Division 4.3 provides that the following processes and requirements must be met when seeking consent:

  • Processes for asking for consent (CDR Rule 4.10): to ensure that the consent is as easy to understand as practicable, including by having regard to the Consumer Experience Guidelines.
  • Requirements when asking for consent (CDR Rules 4.11, 4.16 and 4.17): including to allow the consumer to actively select the types and uses of data to which they provide consent, inform the consumer that the person is a CDR representative and the data will be collected by their CDR principal, and provide express consent for the CDR principal to collect and the CDR representative to use the selected data for those specified purposes. Additional requirements apply where the CDR representative is seeking consent to de-identify CDR data (CDR Rule 4.15).
  • Restrictions on seeking consent (CDR Rule 4.12): including that a CDR representative cannot seek consent to collect, use or disclose CDR data for a period exceeding 12 months.
  • Obligations about managing the withdrawal of consent (CDR Rule 4.13): including that a consumer may withdraw their consents at any time.
  • Time of expiry of consent (CDR Rule 4.14): a consent generally expires upon its withdrawal or at the end of the specified period in which the consumer gave the consent (which cannot be longer than 12 months).

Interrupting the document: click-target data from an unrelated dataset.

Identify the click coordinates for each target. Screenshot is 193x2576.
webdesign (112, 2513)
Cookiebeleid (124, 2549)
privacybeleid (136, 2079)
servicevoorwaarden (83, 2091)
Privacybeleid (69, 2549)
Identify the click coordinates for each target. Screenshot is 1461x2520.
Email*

As set out in CDR Rule 4.9, the object of Division 4.3 is to ensure that consent is voluntary, express, informed, specific as to purpose, time limited, and easily withdrawn.

Use and disclosure

A CDR representative must not use or disclose service data other than in accordance with the contract with their CDR principal (CDR Rule 1.10AA(2)(d)(iii)).

Privacy safeguards

A CDR representative must comply with the following privacy safeguards in relation to service data as if they were the CDR principal:

Privacy tip: A useful tool that can help a CDR representative to plan and document the steps they need to take to comply with each of the above privacy safeguards (and the other terms of the written contract) is a CDR data management plan.

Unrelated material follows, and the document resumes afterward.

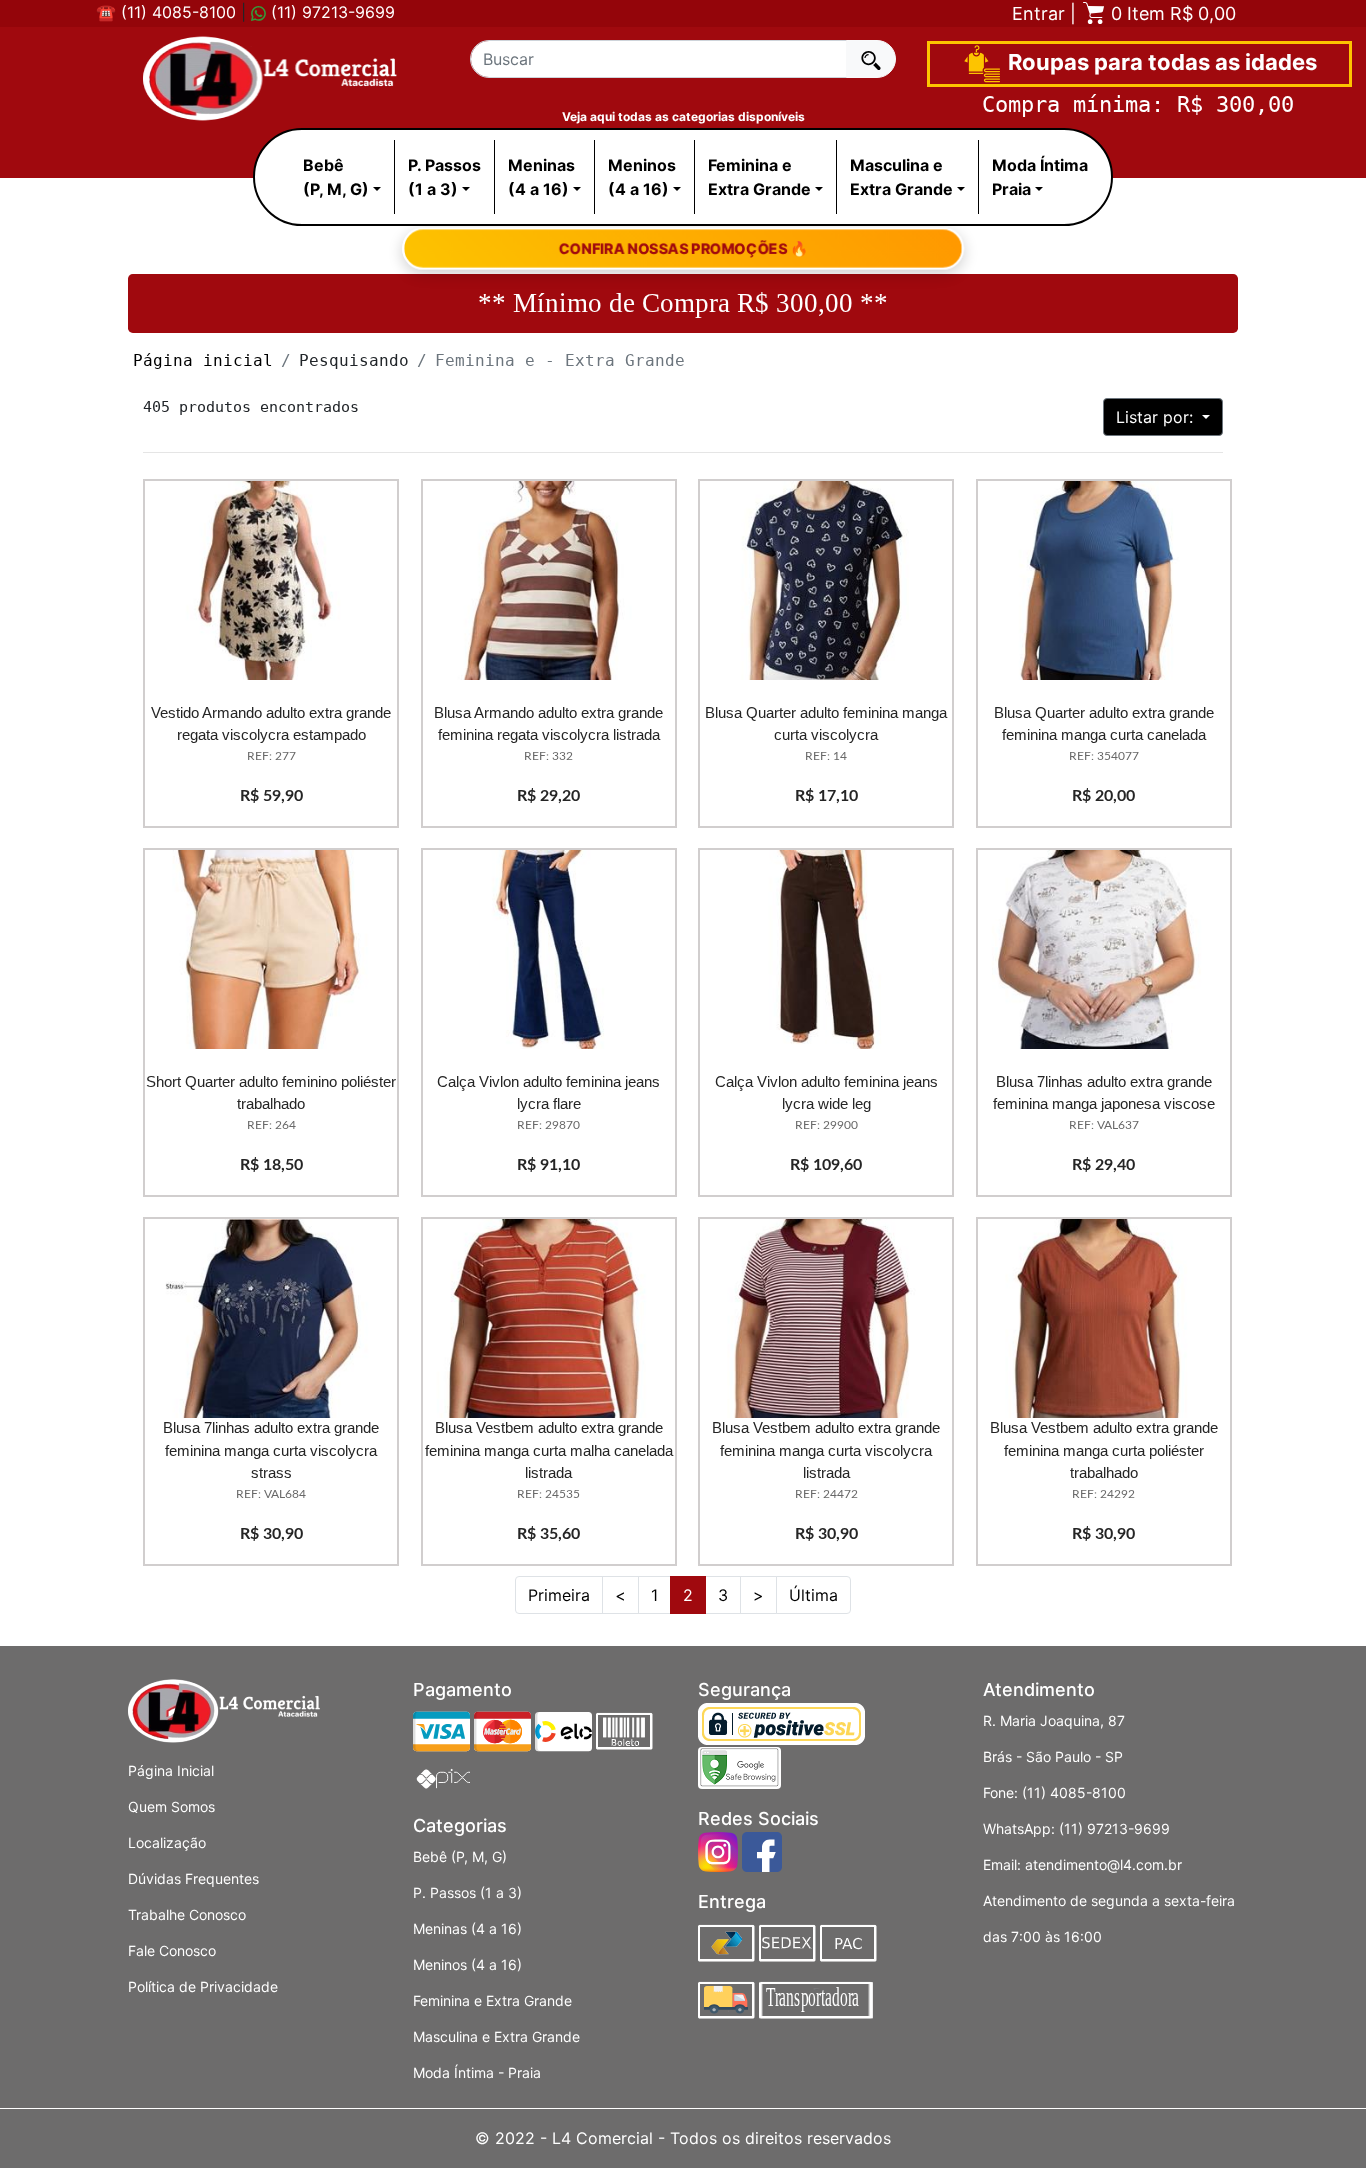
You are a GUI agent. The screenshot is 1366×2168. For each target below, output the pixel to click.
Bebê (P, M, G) (460, 1856)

A CDR data management plan is a document that identifies specific, measurable goals and targets, and sets out how an entity will meet their obligations under their written contract with the CDR principal. As part of this, the CDR data management plan could set out the tasks an entity will undertake to establish practices, procedures and systems that ensure compliance with their written contract, including the above privacy safeguards.

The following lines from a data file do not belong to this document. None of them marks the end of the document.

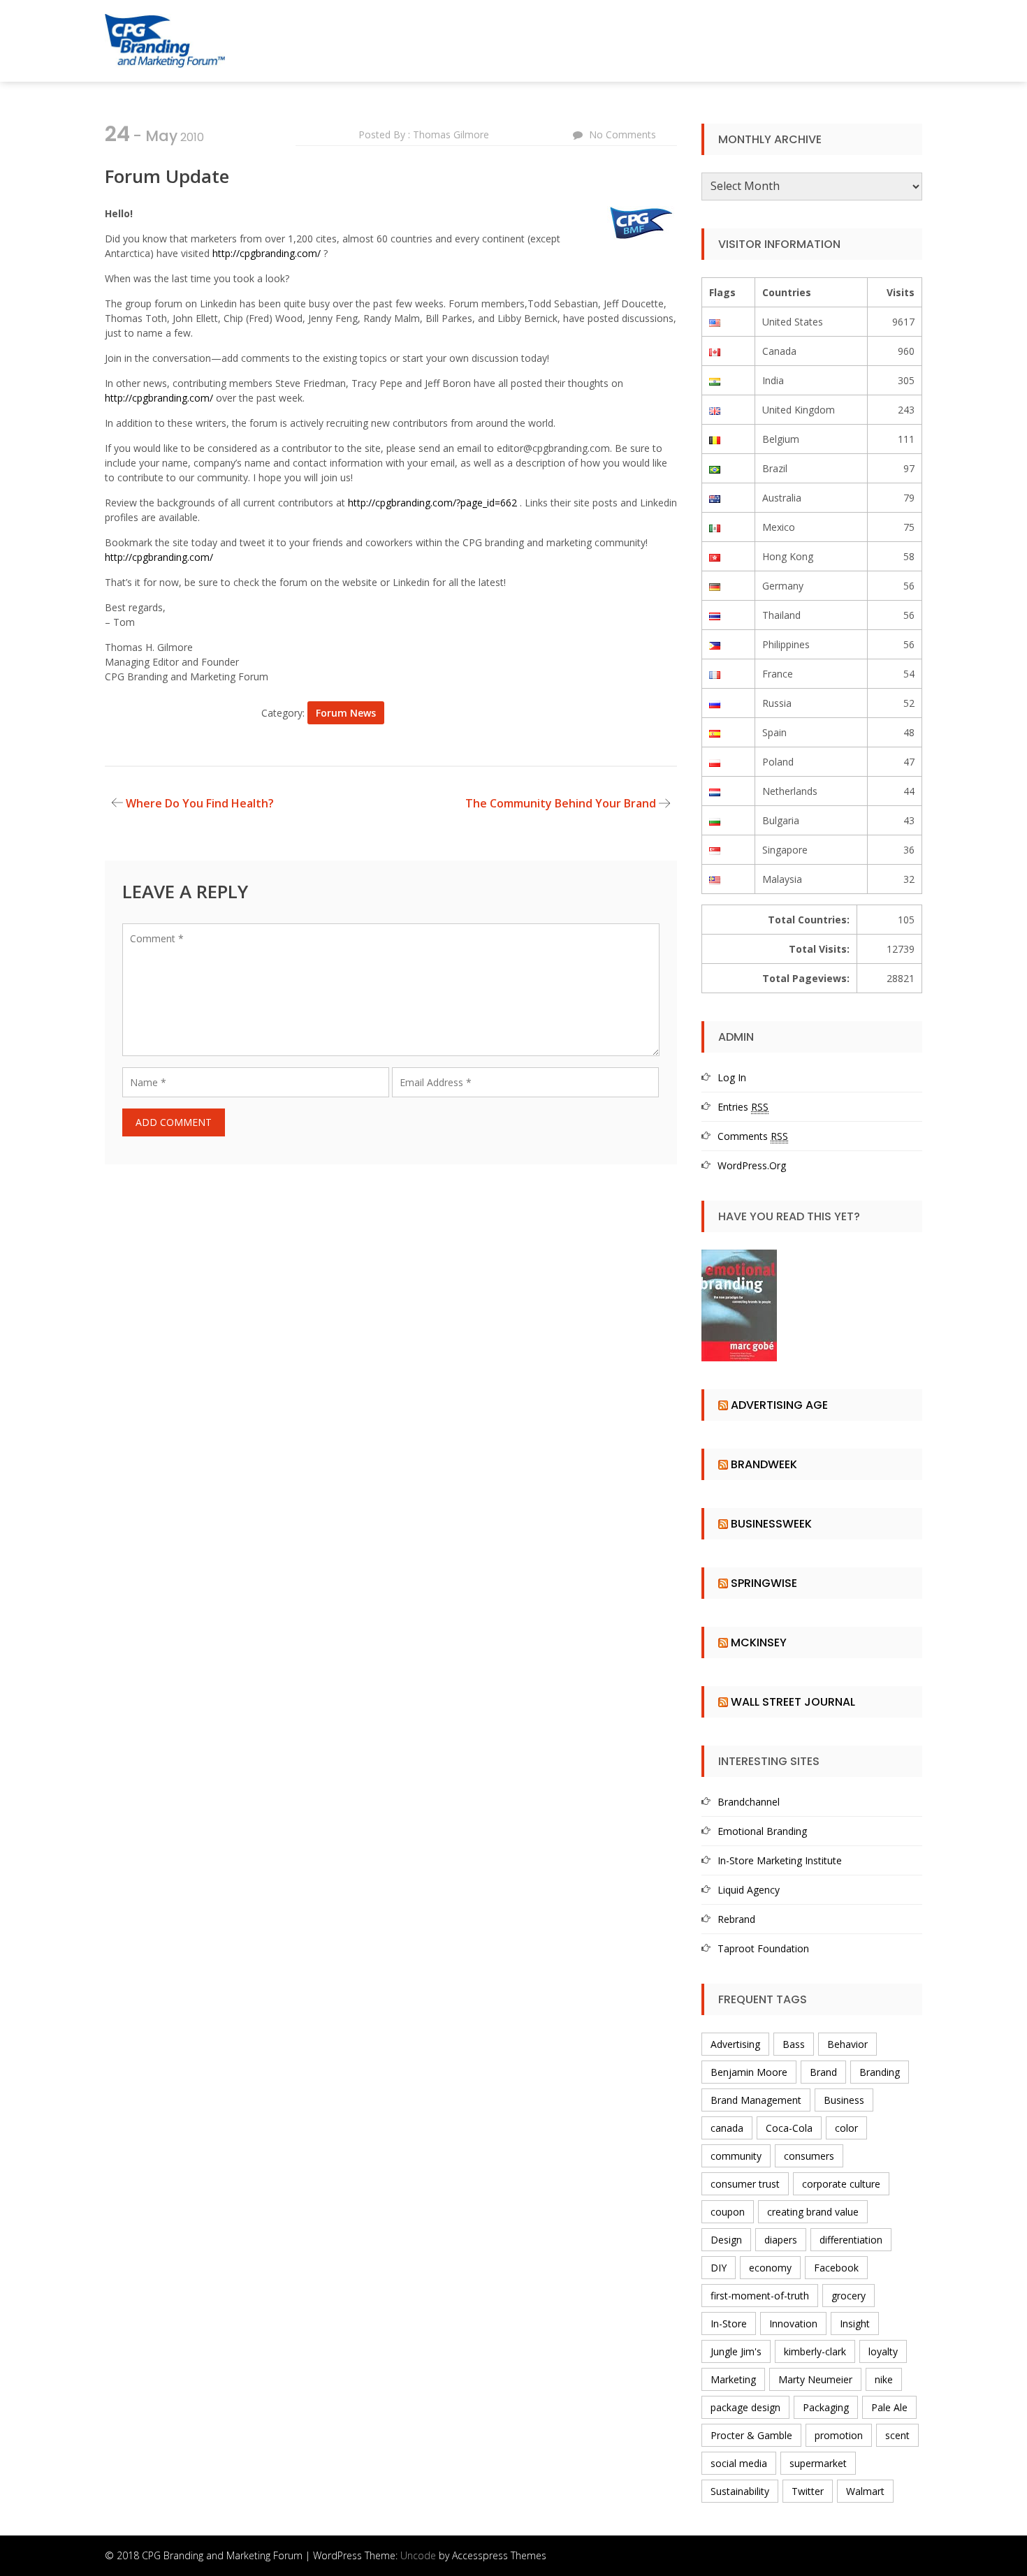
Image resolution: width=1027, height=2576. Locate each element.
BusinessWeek (771, 1524)
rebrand (736, 1919)
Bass (793, 2044)
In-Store (729, 2323)
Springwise (764, 1583)
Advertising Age (779, 1405)
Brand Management (756, 2100)
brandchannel (749, 1801)
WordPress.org (752, 1165)
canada (727, 2128)
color (846, 2128)
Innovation (793, 2323)
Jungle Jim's (736, 2351)
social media (739, 2463)
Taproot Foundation (763, 1948)
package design (745, 2407)
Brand (823, 2072)
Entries (743, 1106)
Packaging (826, 2407)
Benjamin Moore (749, 2072)
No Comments (622, 134)
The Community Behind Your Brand (560, 803)
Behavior (847, 2044)
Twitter (808, 2491)
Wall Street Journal (793, 1702)
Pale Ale (889, 2407)
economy (770, 2267)
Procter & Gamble (751, 2435)
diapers (780, 2239)
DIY (719, 2267)
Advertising (735, 2044)
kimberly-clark (815, 2351)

The CDR data management plan should also set out the processes that will be used to measure and document the entity’s performance against their CDR data management plan.

This will help ensure privacy is automatically considered when handling CDR data, resulting in better overall privacy management, practice and compliance through a ‘privacy-by-design’ approach.

CDR policy

A CDR representative must adopt and comply with the CDR principal’s CDR policy in relation to the service data (CDR Rule 1.10AA(2)(e)).

Deletion

A CDR representative must delete service data when directed to by the CDR principal and provide records of the deletion. This must be done in accordance with the CDR data deletion process under Privacy Safeguard 12.

Outsourced service providers

A CDR representative must not engage an outsourced service provider (CDR Rule 1.10AA(2)(c)). For further information on the obligations of outsourced service providers, see: CDR outsourcing arrangements: Privacy obligations for outsourced service providers.